Start from the beginning
                                    

Düşünebiliyor musunuz kadını da, erkeği de Allah (cc) yaratmışken kalkıp da Allah'ın yarattığı kadınları sırf cinsiyetlerinden ötürü aşağıladığını iddia ediyorlar.

Allah'ın kadınlara haksızlık yaptığını düşünenler bir kendi suratlarına bir de kadınların suratlarına baksınlar. Allah kadınlara eller, ayaklar, gözler vermişken, sayamayacakları nimetleri önlerine dökmüşken, onlar için de cennetin kapısını açmışken ve ağır işlerden onları korumuşken kalkıp da Allah'ın kadınlara kötü davrandığını iddia etmek tam anlamıyla iftiradır.

Sanki hâşâ Allah (cc) değil de bu beyler yaratmışlar kadınlar için koca kâinatı. Yahu siz bir insanı sevdiğinizi bir çiçekle anlatıyorsunuz. Allah insanları sevdiğini gözler, eller, ayaklar vererek, en önemlisi kendi ruhundan bahşederek, her mevsim ayrı ayrı nimetler sunarak, koca bir kâinat yarattıktan sonra da cennetle ödüllendirerek kanıtlamış. Aradaki farkı görebiliyor musunuz? Sen iki kıta şiir yazar sevdiğini anlatırsın Allah yağmurları damla damla dökerek, insanı susuzluktan kurtararak, rüzgârı estirip dağların o bin bir çiçeğini en güzel kokularla harmanlayıp insana sunarak anlatıyor. Arının içinde balı çıkartarak, ineğin içinde sütü, tavuktan yumurtayı var ederek gösteriyor. Bu sevgi karşısında yere kapanıp ben de seni seviyorum Allah'ım diyemiyorsanız, bu sevgiyi zerre kadar hak etmemişsinizdir. Ve bu sevgi karşısında dilsiz şeytan kesilmişseniz emin olun sizi ne yağmurlar affeder, ne rüzgârlar, ne arılar ne de inekler... Tüm kâinatın laneti üzerinize olur, üzerimize olur.

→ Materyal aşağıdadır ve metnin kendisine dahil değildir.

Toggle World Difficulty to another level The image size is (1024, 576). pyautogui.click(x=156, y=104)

Sanki Allah'u Tela değil de bu beyler kadınlara sayısız iyilik yapmış gibi kalkıp Allah'ın kadınları aşağıladığını iddia ediyorlar. Allah kadınlara öyle bir göz vermiş ki bir bakışıyla topunuzu secdeye yatırıyor. Ne konuşuyorsunuz? Hadi bilmesek kimin ne olduğunu kadınları çok da düşündüğünüzü sanacağız. Sizin için kadınlar maalesef sadece et ve kemikten ibaret. Sanki onların duyguları, arzuları çok da umurundaymış gibi.

Ve yine Nisa 34. ayetten yola çıkarak erkeklerin kadınları dövebileceğini iddia eder bazı erkekler. Ya da bazıları Allah kadınları dövün diye ayet göndermiş derler.

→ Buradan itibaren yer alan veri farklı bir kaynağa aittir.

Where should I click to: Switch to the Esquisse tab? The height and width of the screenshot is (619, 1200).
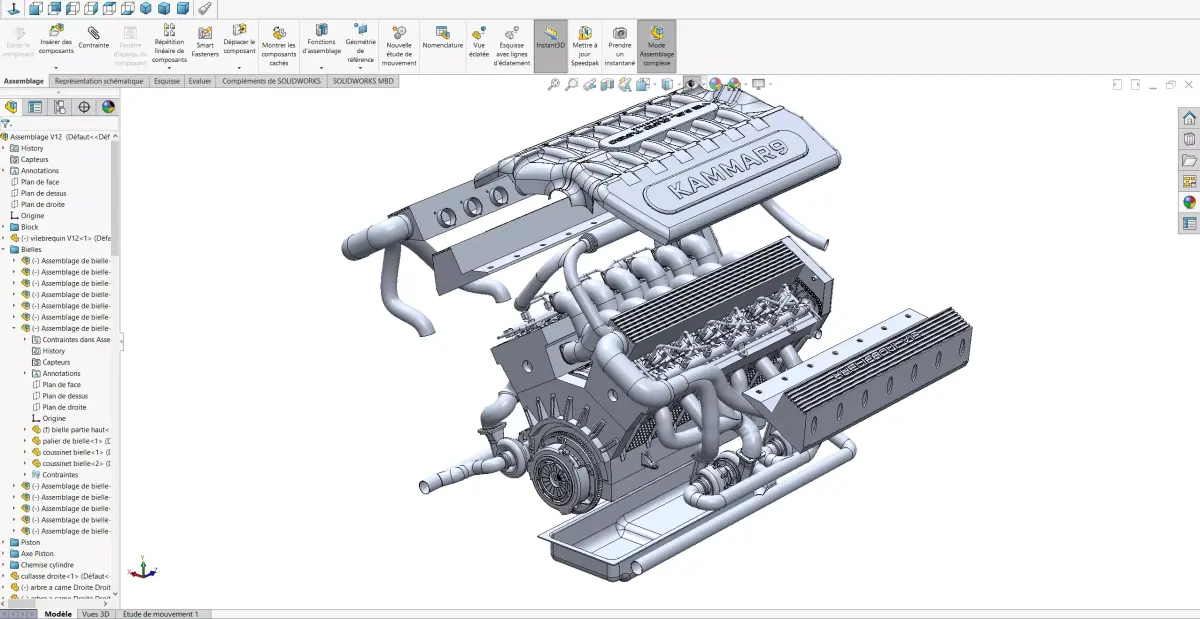pyautogui.click(x=167, y=81)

İki dakika delikanlı olun. Bu ayette kadınların dövülmesi emredilmiyor. Ki bu kadınların hepsini kapsamıyor. Ayette belirtilen eşine, ailesine karşı kötülük yapanlardır. Şu modern çağı dediğiniz bu günlerde bırakın kadınları dövmeyi onları delik deşik ediyor kimi erkekler.

Hemen hemen her ayetin bir indiriliş sebebi vardır. Bu ayeti nüzul sebebi şudur ki, kadınlardan biri gelir ve Peygamberimize kocasını şikâyet eder. Yüzünü gösterir ve kocam beni dövdü der. Peygamberimiz bu durumda kısas gerekir der. Kadın ben de ona vurabilir miyim der? Peygamberimiz de vurabilirsin der. Kadın yanına babasını da almaya giderken Cebrail meleği gelir ve bu ayeti bildirir. Peygamberimiz hemen kadını uyarır.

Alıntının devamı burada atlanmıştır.